# Meine Musik



## diecheckernudel (20. März 2014)

So ich wollte euch mal meine eigenproduzierte Musik etwas näherbringen...
Würde mich über ein Feedback und Anregungen freuen 

Soundcloud
Mixcloud


----------



## Erok (20. März 2014)

Lass mich raten.... Paul van Dyk, Sven Väth, Westbam und die Love-Parade zu Zeiten, als sie noch Berlin nieder tanzte, prägten Dich ? 

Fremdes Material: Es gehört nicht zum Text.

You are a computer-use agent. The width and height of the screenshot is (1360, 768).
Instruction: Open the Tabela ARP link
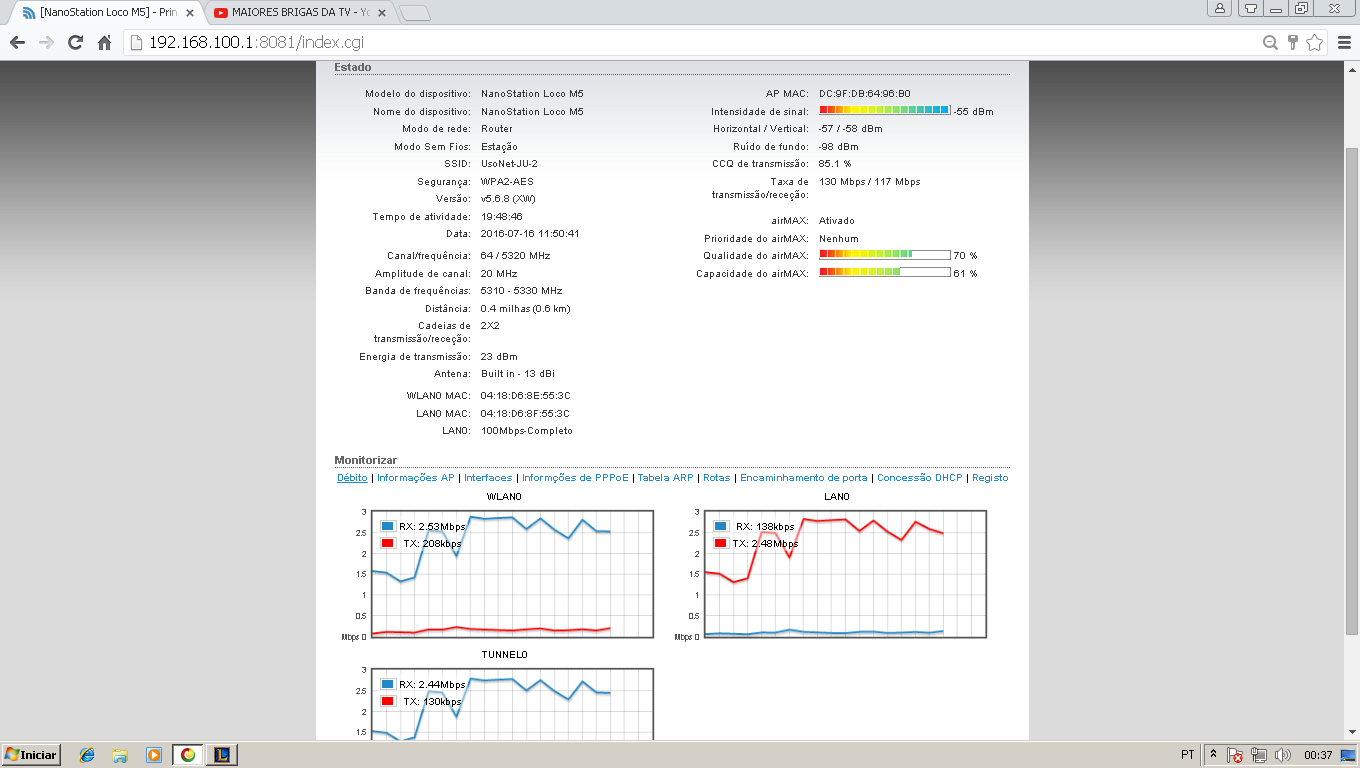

Hört sich auf jedenfall gut an, und das schreibt Dir jemand, der eigentlich eher der Punkrocker ist, aber die ein oder andere Loveparade und Frankfurter Tunnel-Rave`s mitgemacht hat 

Mir gefällts auf jedenfall 

Greetz Erok


----------



## diecheckernudel (20. März 2014)

Danke 
Ja auch wenn ich da noch sehr sehr jung war, gehört hatte ich sowas damals auf jeden Fall.
Vielleicht sagt dir Schiller etwas, das habe ich immmer rauf und runter gehört.

Aber auch aktuelle elektronische Musik kann sehr vielfältig und ansprechend sein.
Nur wenn es dann nach 1-2 Jahren auf einmal im Radio läuft (Bsp. One Day, Animals, etc.), kann ich mir das nicht mehr anhören.


----------